Instructions for the task: Start at the line containing "Screen dimensions: 847x664" and transcribe every line exactly through the end of the records below, and only those lines.

Entries provided:
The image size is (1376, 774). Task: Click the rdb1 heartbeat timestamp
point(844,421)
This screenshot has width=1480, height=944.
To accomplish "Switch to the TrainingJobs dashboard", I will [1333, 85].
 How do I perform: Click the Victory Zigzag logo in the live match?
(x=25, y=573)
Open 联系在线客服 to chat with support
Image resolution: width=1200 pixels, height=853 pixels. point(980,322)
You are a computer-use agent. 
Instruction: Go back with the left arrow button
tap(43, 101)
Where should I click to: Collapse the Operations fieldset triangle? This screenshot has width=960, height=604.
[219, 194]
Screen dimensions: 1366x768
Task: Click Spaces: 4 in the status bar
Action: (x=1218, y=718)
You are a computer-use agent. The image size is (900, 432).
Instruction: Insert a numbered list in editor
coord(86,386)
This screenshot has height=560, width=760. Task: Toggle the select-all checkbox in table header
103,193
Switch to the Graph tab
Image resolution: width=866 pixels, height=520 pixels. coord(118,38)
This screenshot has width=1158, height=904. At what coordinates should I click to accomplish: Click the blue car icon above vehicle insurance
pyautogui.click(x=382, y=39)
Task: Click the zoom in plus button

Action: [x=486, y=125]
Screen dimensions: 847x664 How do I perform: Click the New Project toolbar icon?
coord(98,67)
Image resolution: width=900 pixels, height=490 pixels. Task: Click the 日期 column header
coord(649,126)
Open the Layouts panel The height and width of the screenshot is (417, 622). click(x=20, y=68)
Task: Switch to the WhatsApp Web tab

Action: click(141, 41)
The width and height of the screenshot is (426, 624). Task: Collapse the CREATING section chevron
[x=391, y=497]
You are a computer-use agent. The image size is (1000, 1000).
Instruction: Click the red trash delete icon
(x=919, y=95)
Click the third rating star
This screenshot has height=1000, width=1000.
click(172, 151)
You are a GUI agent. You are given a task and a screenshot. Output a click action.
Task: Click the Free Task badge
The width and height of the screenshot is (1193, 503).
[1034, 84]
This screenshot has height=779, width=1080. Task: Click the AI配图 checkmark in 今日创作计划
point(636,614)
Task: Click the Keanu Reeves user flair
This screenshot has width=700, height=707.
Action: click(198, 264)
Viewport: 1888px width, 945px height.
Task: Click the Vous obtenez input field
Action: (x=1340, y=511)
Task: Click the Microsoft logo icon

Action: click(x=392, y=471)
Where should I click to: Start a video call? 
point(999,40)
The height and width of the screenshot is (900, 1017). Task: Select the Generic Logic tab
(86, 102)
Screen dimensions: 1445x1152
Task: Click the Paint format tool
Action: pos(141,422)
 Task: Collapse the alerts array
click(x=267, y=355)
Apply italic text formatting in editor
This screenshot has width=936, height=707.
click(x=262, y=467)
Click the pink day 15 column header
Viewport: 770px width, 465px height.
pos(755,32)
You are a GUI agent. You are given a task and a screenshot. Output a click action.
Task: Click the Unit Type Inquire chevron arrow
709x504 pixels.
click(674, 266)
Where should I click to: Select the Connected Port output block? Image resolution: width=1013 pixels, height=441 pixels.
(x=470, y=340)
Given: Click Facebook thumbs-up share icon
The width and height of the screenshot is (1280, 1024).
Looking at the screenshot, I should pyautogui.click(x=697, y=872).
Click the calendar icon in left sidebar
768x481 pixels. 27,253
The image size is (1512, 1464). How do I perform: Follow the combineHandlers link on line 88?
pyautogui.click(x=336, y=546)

Solution to this task:
Screen dimensions: 847x664 How do I perform: Click the New Project toolbar icon?
coord(98,67)
Image resolution: width=900 pixels, height=490 pixels. Task: Click the 日期 column header
coord(649,126)
Open the Layouts panel The height and width of the screenshot is (417, 622). click(x=20, y=68)
Task: Switch to the WhatsApp Web tab

Action: click(141, 41)
The width and height of the screenshot is (426, 624). Task: Collapse the CREATING section chevron
[x=391, y=497]
You are a computer-use agent. The image size is (1000, 1000).
Instruction: Click the red trash delete icon
(x=919, y=95)
Click the third rating star
This screenshot has height=1000, width=1000.
click(172, 151)
You are a GUI agent. You are given a task and a screenshot. Output a click action.
Task: Click the Free Task badge
The width and height of the screenshot is (1193, 503).
[1034, 84]
This screenshot has height=779, width=1080. Task: Click the AI配图 checkmark in 今日创作计划
point(636,614)
Task: Click the Keanu Reeves user flair
This screenshot has width=700, height=707.
Action: click(198, 264)
Viewport: 1888px width, 945px height.
Task: Click the Vous obtenez input field
Action: (x=1340, y=511)
Task: Click the Microsoft logo icon

Action: click(x=392, y=471)
Where should I click to: Start a video call? 
point(999,40)
The height and width of the screenshot is (900, 1017). Task: Select the Generic Logic tab
(86, 102)
Screen dimensions: 1445x1152
Task: Click the Paint format tool
Action: pos(141,422)
 Task: Collapse the alerts array
click(x=267, y=355)
Apply italic text formatting in editor
This screenshot has width=936, height=707.
click(x=262, y=467)
Click the pink day 15 column header
Viewport: 770px width, 465px height.
pos(755,32)
You are a GUI agent. You are given a task and a screenshot. Output a click action.
Task: Click the Unit Type Inquire chevron arrow
709x504 pixels.
click(674, 266)
Where should I click to: Select the Connected Port output block? Image resolution: width=1013 pixels, height=441 pixels.
(x=470, y=340)
Given: Click Facebook thumbs-up share icon
The width and height of the screenshot is (1280, 1024).
Looking at the screenshot, I should pyautogui.click(x=697, y=872).
Click the calendar icon in left sidebar
768x481 pixels. 27,253
The image size is (1512, 1464). How do I perform: Follow the combineHandlers link on line 88?
pyautogui.click(x=336, y=546)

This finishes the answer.